As our current cultural climate threatens to encroach on freedom of choice, expression, sexuality and equity, my work serves to echo the reality of the American experience, one that is diverse, fluid and multifaceted. My nude and portrait paintings tell the stories of ordinary people from all walks of life paired with a sense of defiance and irreverence for societal norms regarding gendered ideas of behavior, identity, and sexuality.

The construction of a painterly image can take months and as such responds to the historic legacy of portraiture, while expressing a distinctly contemporary experience of the world. While my process is undeniably ensconced in the ways of academic painting, my subjects are by no means the traditional type; rather I search for people who have a certain emotional clarity and as well may be unconventional in their personal expression of sexuality. They might meet your glance head on, while still others just have a remarkable beauty that seems somehow unusual. Many of my subjects seem to reveal their inner lives in the portraits.

In much of my work I try to subvert relationships between the model and the audience, allowing a dialogue between the two to begin. The composition of each defiant portrait is achieved by finding that place between the humorous and poignant, a kind of intimacy that goes beyond my relationship with the model. These sensations are an important part of my practice. For example, intimacy and a certain tenderness is also at the core of my Oyster still life series. These studies of the inner beauty of such succulent creatures express a certain robust appreciation of the tactile, the feminine and as such my identity as a woman. This is further reflected in my rebellious nude works, and I would ask my viewers to consider that I am a woman painting nude women, and as such my work reflects both the challenge and richness of this experience. It seems that my subjects seem to emerge from my pictures alternately bold and vulnerable and yet always beautiful even in the most unusual ways. This layered intimacy is meant to reflect the diverse nature of the human experience. Such inclusiveness and complexity of intention connects my work to the current of realist work today, a new seditious genre that simultaneously embraces studio painting and engages in questions of identity, race, beauty, and gender.
©2018 Rosa JH Berland Art Historian


Nadine Robbins is an internationally known artist who works in a photorealistic style, painting nudes, portraits, and still lifes. Even during her childhood, spent partially in France, Robbins began to build her visual vocabulary and her interest in aspects of the natural world. Robbins earned her BFA in Graphic Design from the State University of New York at New Paltz and owned a successful boutique graphic design firm before turning to painting full time in 2008. As a painter, Robbins is largely self-taught, though as a lifelong learner she regularly seeks out opportunities to further hone her skills.

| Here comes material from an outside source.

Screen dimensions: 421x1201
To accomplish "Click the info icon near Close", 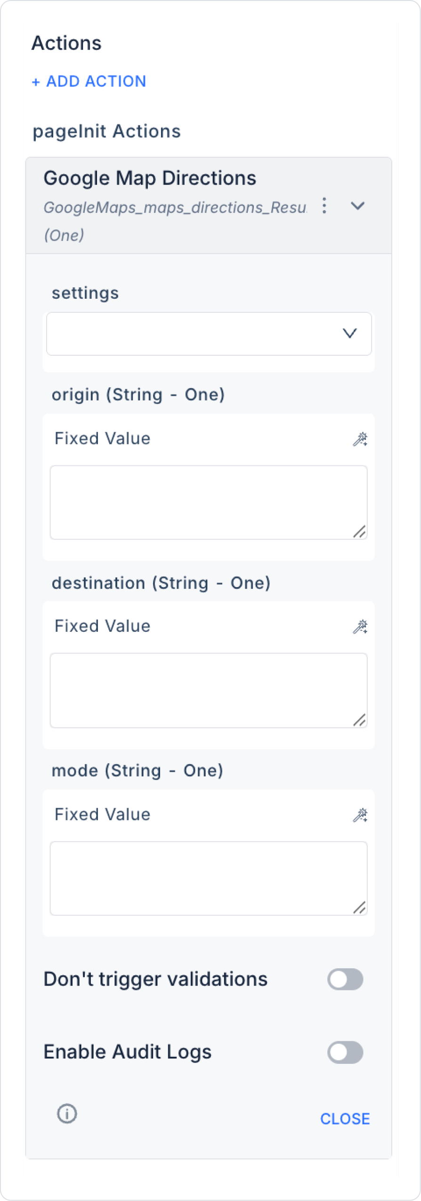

The success Robbins has achieved in just over a decade as a professional painter would be a significant accomplishment for any artist; for a woman entering the patriarchal art world as a second career, this trajectory is nothing short of remarkable. Named one of Buzzfeed’s “Top 100 Figurative Painters Working Right Now” in 2017 and 2018, Robbins has shown her paintings throughout the country and in Europe. She is represented in prestigious private collections including the Howard A. & Judith Tullman Collection in Chicago and the Count-Ibex Collection in Germany. Robbins’ work has been shown at several of the premier galleries for hyper-realist art, including Louis K. Meisel Gallery and RJD Gallery. The Wausau Museum of Contemporary Art (WMOCA) in Wisconsin; the Rockwell Museum in Corning, New York (a Smithsonian affiliate); and the European Museum of Modern Art (MEAM) in Barcelona, Spain, have all selected her work for exhibitions. Publications featuring Robbins’ work include Artsy, American Art Collector, Fine Art Connoisseur, and the Huffington Post.

Robbins works in oil on linen to create her hyper-realistic paintings, based on her photographs. Her portraits and her nudes are sought after for their unorthodox poses, defiant gazes, idiosyncratic props, and their subverting of conventional definitions of beauty and sensuality. Robbins uses friends and acquaintances as models, though it is not uncommon for her to approach a stranger who has a certain arresting quality. The strong composition and conceptual narrative inherent in Robbins’ work stems from her foundation in graphic design and advertising. The paintings’ square format and bold images recall album covers, reflecting the artist’s love of music.

Though still lifes of oysters may at first seem like a departure from portraiture, the subjects Robbins paints in these distinct genres share an aura of sensuality, underscored by her deft use of color and her facility with academic painting techniques. Robbins revels in the tactile quality of paint, which enables her to create each image’s decisive moment at a depth that takes it beyond the source photograph.

Nadine Robbins lives in New York’s Hudson Valley with her husband and son.